= Source-specific routing =

Source-specific routing, also called source-address dependent routing (SADR), is a routing technique in which a routing decision is made by looking at the source address of a packet in addition to its destination address. The main application of source-specific routing is to allow a cheap form of multihoming without the need for provider-independent addresses or any cooperation from upstream ISPs.

== The problem ==

Incorrect source when multihoming

In traditional next-hop routing, a packet is routed according to its destination only, towards the closest router that announces a route that matches that destination. Consider a multihomed end-user network connected to two ISPs, BT&T and PacketCast; such a network will typically have two edge routers, each of which is connected to one ISP.

Both edge routers announce a default route, meaning that they are willing to accept packets destined for the Internet. If a packet with a source in BT&T's network is routed through PacketCast's edge router, PacketCast will assume it is a spoofed packet, and drop it in accordance to BCP 38.

== Multihoming with source-specific routing ==

With source-specific routing, each edge router announces a source-specific default route: a route that applies to packets destined to the Internet but only if their source is in a given prefix. The effect is that each edge router only attracts packets that have a source address in that provider's prefix.

== Desirable host changes ==

With source-specific routing, each host interface has multiple addresses, one per provider-dependent prefix. For outgoing traffic, host software must choose the right source address. Various techniques for doing that have been suggested, at the network layer, above the network layer (see Shim6), or by using multipath techniques at the higher layers (see Multipath TCP and Multipath Mosh).

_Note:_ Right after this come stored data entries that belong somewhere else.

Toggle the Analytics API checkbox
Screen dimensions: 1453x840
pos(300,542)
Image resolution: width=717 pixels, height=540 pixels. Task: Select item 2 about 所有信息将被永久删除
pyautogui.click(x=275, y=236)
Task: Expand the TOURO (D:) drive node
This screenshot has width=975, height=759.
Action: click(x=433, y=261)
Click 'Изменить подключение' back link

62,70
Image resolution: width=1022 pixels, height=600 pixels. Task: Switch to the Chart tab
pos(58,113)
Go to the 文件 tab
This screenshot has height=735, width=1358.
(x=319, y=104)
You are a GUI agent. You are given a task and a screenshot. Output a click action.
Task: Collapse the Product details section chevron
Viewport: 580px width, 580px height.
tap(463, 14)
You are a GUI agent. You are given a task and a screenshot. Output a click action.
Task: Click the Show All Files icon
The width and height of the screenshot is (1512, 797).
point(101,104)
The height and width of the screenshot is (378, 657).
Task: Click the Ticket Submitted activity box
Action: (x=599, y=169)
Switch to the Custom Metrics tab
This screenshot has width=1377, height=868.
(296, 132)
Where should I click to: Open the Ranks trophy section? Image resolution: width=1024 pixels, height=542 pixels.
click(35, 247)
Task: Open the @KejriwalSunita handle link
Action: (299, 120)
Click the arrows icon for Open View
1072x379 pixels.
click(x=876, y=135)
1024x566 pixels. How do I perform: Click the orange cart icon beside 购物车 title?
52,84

== Support in routing protocols ==

On a network with a single edge router, it is possible to implement source-specific routing by manual manipulation of routing tables. With multiple routers, explicit support for source-specific routing is required in the routing protocol.

As of early 2016, there are two routing protocols that implement support for source-specific routing:
- The Babel routing protocol has support for source-specific routing for both IPv4 and IPv6; this is implemented for IPv6 in babeld and in BIRD (earlier versions of babeld supported source-specific routing for IPv4);
- There exists an implementation of IS-IS with support for source-specific routing for IPv6 only.

The IETF Homenet protocol suite requires support for source-specific routing in its routing protocol.